Wird das öffentliche Lehramt dazu verwandt, so ist es in die Augen fallend, daß es Klugheit und Vorsichtigkeit befördert, und mithin die Glückseligkeit um so viel vermehre, als es die Uebereilungen zum Nachtheil derselben vermindert.
Es verhält sich mit den Geistesfertigkeiten des Menschen, wie mit den körperlichen. Beyderley Fertigkeiten erwachsen lediglich aus eignen Uebungen. So wie ein Kind, ehe es gehen und laufen lernt, öfters fället, aber eben hierdurch immer vorsichtiger wird, so strauchelt auch unser Geist bey dem ersten selbstthätigen Versuch auf der Laufbahn zur Glück|c66|seligkeit zuvörderst sehr oft, nach und nach immer seltener. Jeder Fehltritt macht uns behutsamer. Und wie ein lebhafter Mensch bey grösserer Schnelligkeit im Laufen öfter in Gefahr komt zu fallen, und wirklich fällt, als ein mit phlegmatischer Langsamkeit alle Schritte abzählender Mensch; der erste aber, ob er gleich öfter fället, doch gewiß viel weiter kommen wird, als der letztere: so können auch die thätigsten Geister durch ihre Lebhaftigkeit zu schwerern Fällen veranlaßt werden, als schwache Köpfe, demohnerachtet aber höhere Grade der Glückseligkeit vor jenen ersteigen.
§. 28.
Zu den Hindernissen des schnellern Fortganges zu höhern Graden der Glückseligkeit gehöret sechstens die Geneigtheit aller Menschen, sich nach andrer Beyspiel zu richten, und sich nach den herrschenden praktischen Meinungen ihrer Nation zu bestimmen. Da die Begierde nachzuahmen ein Naturtrieb ist, so muß an sich mehr Gutes als Böses dadurch bewirkt werden; und dis lehrt auch die Erfahrung, indem unsre Vernunft und Sitten am meisten durch Umgang gebildet werden. Allein da oft schlechte Muster gewählt, und ohne Unterschied das Böse so wol, wie das Gute nachgeahmet wird, so ist offenbar, daß hier abermals auch erwachsene Menschen noch oft der Hülfe des Unterrichts und der Warnungen vor üblen Beyspielen bedürfen. Eben so ist die allgemeine Geneigtheit, sich nach den herrschenden praktischen Meinungen seiner Nation zu richten, mehr vortheilhaft als schädlich, indem alle so genannte Vorurtheile a potiori wahr sind, und also öfter richtig als unrichtig führen; weil sie nur bey der Anwendung auf die wenigen Fälle, von welchen sie nicht abstrahiret sind, auf Abwege leiten. Es ist in dieser Absicht für jede Nation ein grosses Beförderungsmittel der Glückseligkeit, wenn weise Männer in öffentlichen Vor|c67|trägen die herrschenden Maximen berichtigen, das Gute der Vorurtheile benutzen, und die Fälle, wo sie irre führen, deutlich ins Licht setzen.

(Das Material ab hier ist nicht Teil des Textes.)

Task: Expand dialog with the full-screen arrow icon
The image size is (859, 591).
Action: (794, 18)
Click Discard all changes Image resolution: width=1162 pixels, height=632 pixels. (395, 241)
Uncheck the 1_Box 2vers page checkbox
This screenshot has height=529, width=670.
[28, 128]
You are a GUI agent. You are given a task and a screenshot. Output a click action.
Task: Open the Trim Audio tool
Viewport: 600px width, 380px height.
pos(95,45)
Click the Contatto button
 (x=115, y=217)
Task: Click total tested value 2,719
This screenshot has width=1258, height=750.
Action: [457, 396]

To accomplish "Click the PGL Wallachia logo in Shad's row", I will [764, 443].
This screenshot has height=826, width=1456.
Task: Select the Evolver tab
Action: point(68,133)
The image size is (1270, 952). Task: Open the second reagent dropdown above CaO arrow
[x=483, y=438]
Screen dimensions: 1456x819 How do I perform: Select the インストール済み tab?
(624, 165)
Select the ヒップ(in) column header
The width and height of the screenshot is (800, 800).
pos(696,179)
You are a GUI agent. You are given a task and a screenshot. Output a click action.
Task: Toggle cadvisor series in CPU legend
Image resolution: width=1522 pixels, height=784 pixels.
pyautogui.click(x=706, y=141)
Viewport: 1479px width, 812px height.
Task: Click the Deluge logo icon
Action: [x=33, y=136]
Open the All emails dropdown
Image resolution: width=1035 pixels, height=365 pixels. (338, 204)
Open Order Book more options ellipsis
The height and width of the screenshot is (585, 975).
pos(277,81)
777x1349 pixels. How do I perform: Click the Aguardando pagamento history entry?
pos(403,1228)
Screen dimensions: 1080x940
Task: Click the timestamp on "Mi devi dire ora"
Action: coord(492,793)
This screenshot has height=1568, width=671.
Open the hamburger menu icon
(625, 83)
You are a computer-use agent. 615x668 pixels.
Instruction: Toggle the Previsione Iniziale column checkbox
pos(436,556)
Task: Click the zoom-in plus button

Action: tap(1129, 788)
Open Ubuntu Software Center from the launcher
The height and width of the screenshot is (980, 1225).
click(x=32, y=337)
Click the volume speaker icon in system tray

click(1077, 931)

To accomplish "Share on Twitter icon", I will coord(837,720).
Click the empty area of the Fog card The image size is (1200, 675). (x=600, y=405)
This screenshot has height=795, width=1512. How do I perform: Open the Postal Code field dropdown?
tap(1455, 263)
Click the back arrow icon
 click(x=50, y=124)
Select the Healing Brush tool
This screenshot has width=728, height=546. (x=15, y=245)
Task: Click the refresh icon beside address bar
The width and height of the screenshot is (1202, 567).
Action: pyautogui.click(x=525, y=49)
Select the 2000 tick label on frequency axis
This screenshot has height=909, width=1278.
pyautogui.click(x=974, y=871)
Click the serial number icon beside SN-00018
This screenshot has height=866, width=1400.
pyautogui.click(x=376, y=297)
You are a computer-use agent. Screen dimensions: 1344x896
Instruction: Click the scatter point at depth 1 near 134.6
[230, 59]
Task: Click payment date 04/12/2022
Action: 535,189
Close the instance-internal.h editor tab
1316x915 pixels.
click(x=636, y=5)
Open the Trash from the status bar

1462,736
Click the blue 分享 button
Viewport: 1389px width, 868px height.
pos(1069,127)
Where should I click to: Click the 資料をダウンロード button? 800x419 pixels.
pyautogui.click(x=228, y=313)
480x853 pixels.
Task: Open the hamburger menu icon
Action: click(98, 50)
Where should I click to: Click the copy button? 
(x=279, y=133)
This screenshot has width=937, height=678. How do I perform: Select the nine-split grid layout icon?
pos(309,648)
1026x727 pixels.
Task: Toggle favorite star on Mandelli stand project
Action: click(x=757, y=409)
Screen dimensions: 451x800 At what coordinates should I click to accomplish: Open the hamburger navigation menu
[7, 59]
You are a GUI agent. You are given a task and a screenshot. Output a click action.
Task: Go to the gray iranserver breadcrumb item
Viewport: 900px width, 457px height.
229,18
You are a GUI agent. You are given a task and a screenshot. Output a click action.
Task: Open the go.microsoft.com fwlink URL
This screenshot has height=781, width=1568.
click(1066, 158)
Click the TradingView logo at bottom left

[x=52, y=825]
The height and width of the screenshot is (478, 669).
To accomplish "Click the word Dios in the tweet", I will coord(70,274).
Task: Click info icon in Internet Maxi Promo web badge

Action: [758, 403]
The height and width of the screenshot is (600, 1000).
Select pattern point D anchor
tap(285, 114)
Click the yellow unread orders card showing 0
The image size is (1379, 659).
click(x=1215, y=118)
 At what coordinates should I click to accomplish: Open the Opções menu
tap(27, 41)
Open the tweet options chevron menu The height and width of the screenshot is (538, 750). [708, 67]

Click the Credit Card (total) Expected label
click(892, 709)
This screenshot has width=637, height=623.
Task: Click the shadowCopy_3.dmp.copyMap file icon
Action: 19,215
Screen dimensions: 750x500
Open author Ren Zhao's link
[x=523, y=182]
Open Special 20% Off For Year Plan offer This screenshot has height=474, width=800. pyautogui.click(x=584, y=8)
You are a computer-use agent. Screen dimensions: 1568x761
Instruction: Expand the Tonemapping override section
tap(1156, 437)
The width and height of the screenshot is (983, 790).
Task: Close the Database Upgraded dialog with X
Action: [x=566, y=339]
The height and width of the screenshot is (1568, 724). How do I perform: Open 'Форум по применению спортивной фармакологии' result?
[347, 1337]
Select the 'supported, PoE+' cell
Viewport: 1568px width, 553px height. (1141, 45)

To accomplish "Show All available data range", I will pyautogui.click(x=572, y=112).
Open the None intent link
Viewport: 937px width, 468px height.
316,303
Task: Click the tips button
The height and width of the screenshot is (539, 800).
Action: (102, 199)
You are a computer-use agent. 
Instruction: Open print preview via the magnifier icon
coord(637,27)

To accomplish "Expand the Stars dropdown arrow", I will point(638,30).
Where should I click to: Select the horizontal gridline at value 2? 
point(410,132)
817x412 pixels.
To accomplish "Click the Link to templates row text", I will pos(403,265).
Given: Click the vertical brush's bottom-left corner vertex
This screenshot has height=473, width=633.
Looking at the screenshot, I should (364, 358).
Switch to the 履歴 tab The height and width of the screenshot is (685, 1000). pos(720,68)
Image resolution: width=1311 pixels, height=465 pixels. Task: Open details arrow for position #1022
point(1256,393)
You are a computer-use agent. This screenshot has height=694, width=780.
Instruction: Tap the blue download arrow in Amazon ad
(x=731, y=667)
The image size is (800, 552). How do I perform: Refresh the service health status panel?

Vorurtheile sind partikuläre wahre Sätze, welche aber, in so fern sie als allgemeine Wahrheiten zu Prämissen unsrer Schlüsse gebraucht werden, bisweilen einen falschen Schlußsatz veranlassen. Z. B. der Satz: was ein gelehrter und frommer Mann versichert, das ist wahr; wird diejenigen, die nicht selbst die innern Gründe des wahren und falschen einer Behauptung prüfen können, in den meisten Fällen richtig und nur bisweilen irre führen. Aber eben diese Leute würden bey dem Unvermögen selbst zu untersuchen ganz ohne Einsichten bleiben, wenn sie nicht geneigt wären, diesen Satz für allgemein wahr zu halten. Im Ganzen sind daher Vorurtheile mehr nützlich als schädlich, besonders in praktischen und in solchen Fällen, wo keine Suspension des Urtheils und Entschlusses statt findet. Nur Gelehrte müssen in dem Felde der menschlichen Kentnisse, darin sie Führer der Layen seyn wollen, alles selbst erforscht haben, und sich nicht von ihren Vorgängern blindlings leiten lassen.
§. 29.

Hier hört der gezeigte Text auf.